More info: https://www.md-subs.com/dealing-with-high-reading-speed/
- Duration: Subtitles should ideally stay on screen long enough to be read comfortably without rushing viewers. The duration depends on the number of words, complexity of the dialogue, and the speed at which the characters speak. Generally, subtitles remain on screen from 2-5 seconds (BBC style guide) to 1-7 seconds (Netflix specification).
- Line Length: Subtitles should have a limited number of characters per line to ensure readability. Longer lines can be harder to read quickly, so it’s recommended to keep lines to around 32-42 characters.

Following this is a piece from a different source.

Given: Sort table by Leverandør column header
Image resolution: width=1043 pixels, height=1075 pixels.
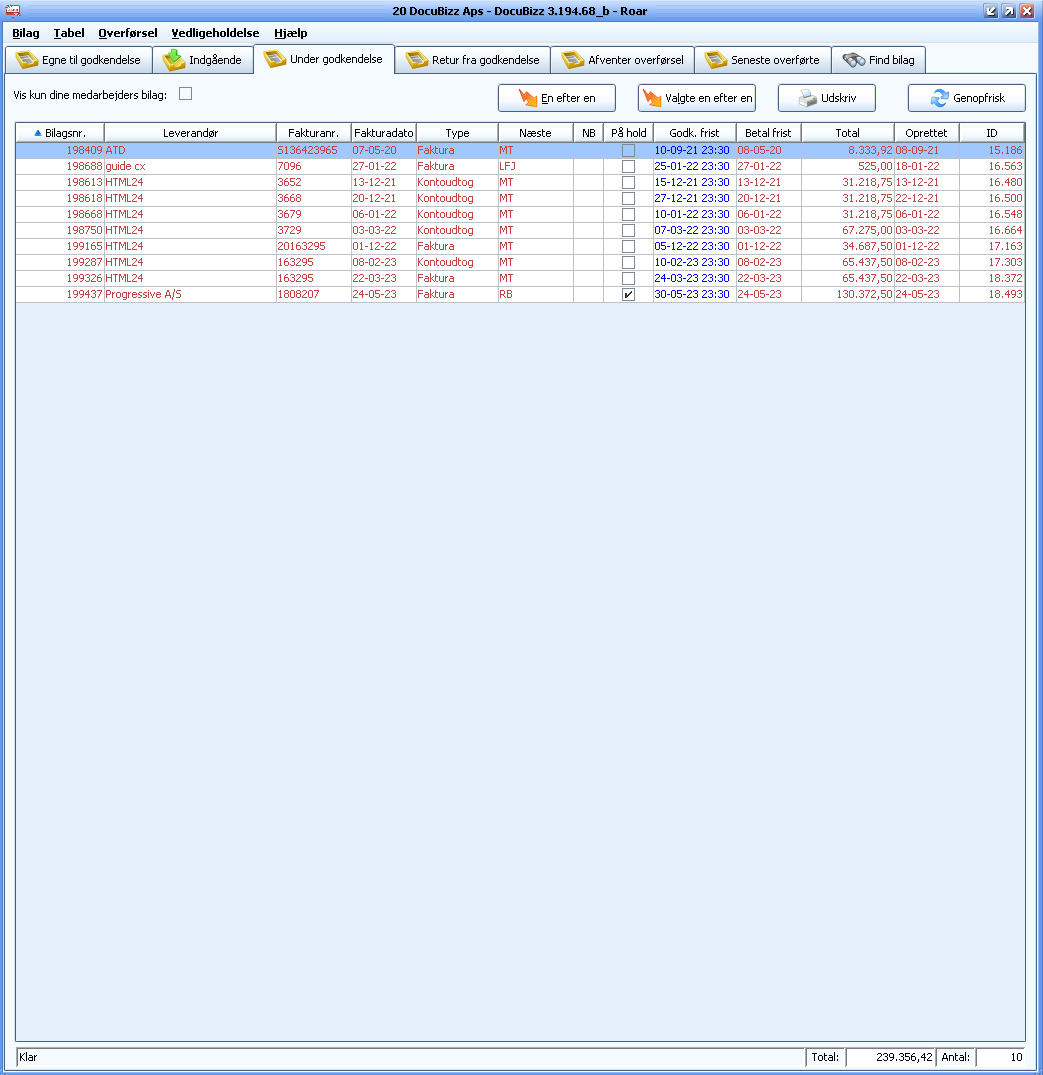Looking at the screenshot, I should 190,133.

- Punctuation: Ensure that punctuation is used effectively to segment the subtitles, aiding in natural reading pauses. Apart from introducing the proper reading pace, line breaks between two lines of a subtitle, and breaks between subtitles should preferentialy follow the punctuation marks.
- Synchronisation: Subtitles must synchronize with the audio and video. Not only they should appear when the corresponding speech starts and disappear when it ends, they should also be synchronised with the rhythm of the edit on a more fine-grained level.
More info: https://www.md-subs.com/tis-4-visual-shifts
- Speaker Identification: When multiple speakers are present, it’s beneficial to identify them in the subtitles to avoid confusion for viewers. Depending on the use case, speaker changes might be marked by colours or by using a dash ("-").
These rules are fundamental in ensuring that subtitles enhance rather than detract from the viewer’s experience, providing access to content for a wider audience.
Limecraft Subtitle Editor settings give the user the control to adapt the spotting rules for the specific requirements of the project.